■ Work to be completed ■
In this exercise, print only the lines from the line with "The width and" to the last line of the data below, inclusive. Any pictures should be left out.

(Listed entries)

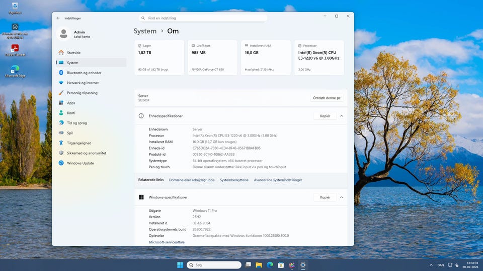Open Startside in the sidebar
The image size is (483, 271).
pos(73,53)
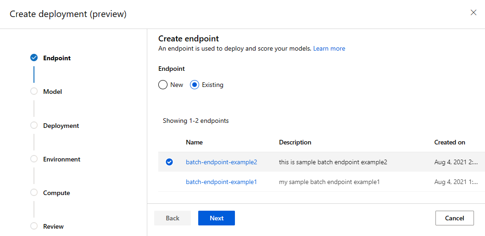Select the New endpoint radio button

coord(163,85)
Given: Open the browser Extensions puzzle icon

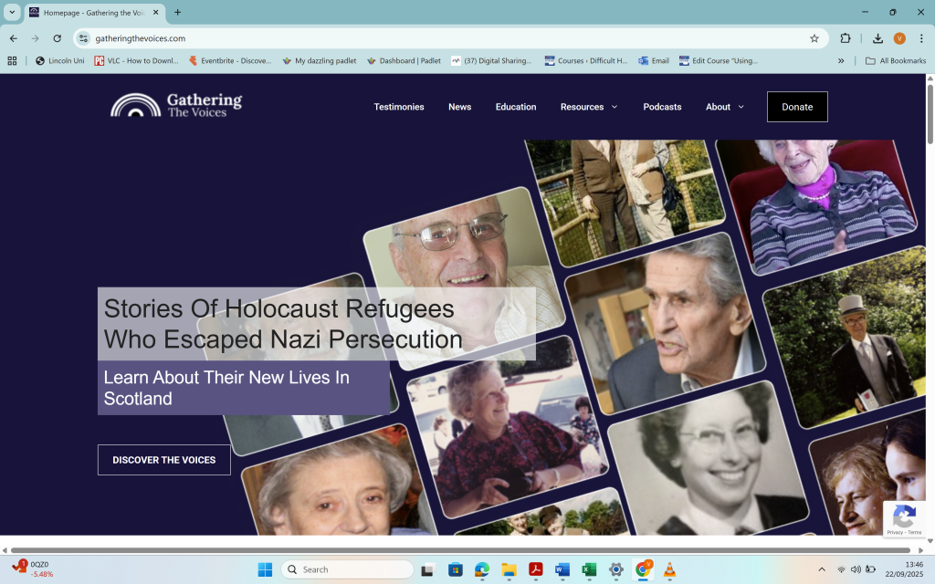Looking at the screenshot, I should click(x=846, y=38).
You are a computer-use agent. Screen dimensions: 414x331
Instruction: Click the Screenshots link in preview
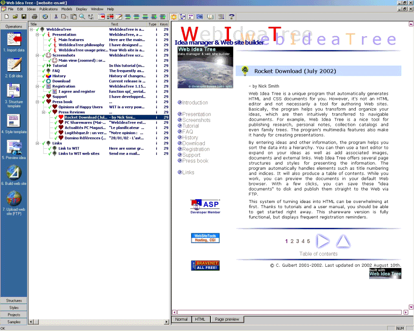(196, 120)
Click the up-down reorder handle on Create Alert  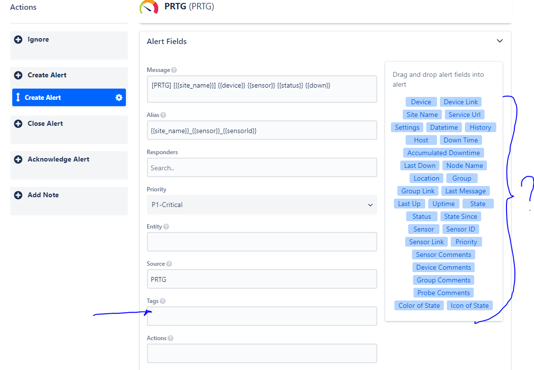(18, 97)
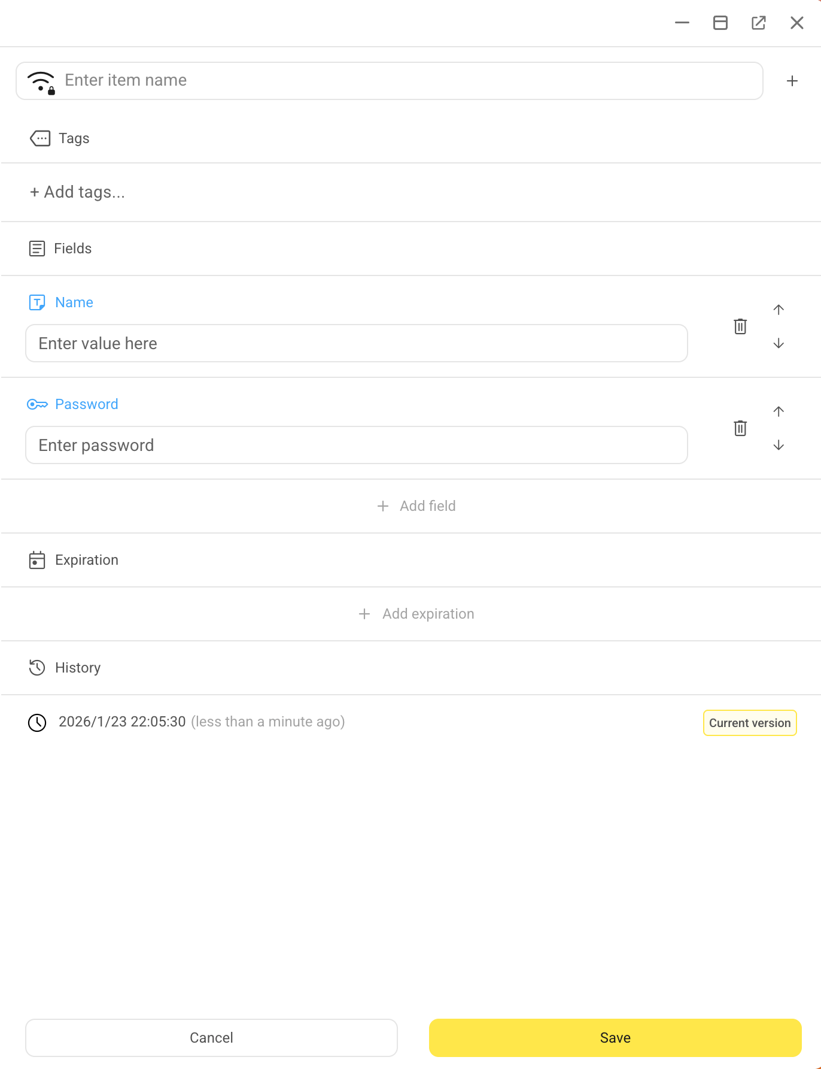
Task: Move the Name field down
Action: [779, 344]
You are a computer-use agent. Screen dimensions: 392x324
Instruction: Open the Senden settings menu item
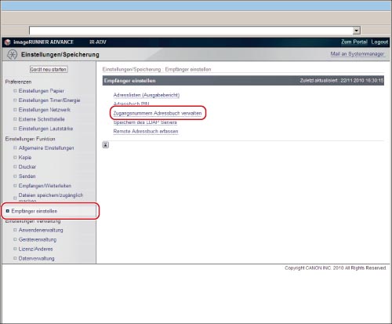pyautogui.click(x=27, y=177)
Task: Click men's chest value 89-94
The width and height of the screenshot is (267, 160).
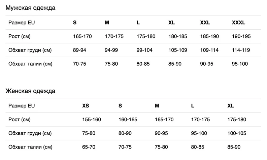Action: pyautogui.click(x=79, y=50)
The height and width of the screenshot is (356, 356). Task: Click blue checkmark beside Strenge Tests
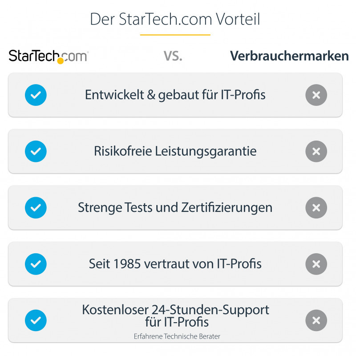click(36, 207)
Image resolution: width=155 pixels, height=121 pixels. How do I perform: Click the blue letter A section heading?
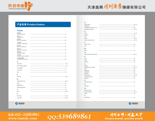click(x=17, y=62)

(End Listed entries)

■ Response for this exercise ■
The width and height of the screenshot is (267, 160).
Action: pyautogui.click(x=79, y=50)
The height and width of the screenshot is (356, 356). Task: Click blue checkmark beside Strenge Tests
click(36, 207)
Image resolution: width=155 pixels, height=121 pixels. How do I perform: Click the blue letter A section heading?
click(x=17, y=62)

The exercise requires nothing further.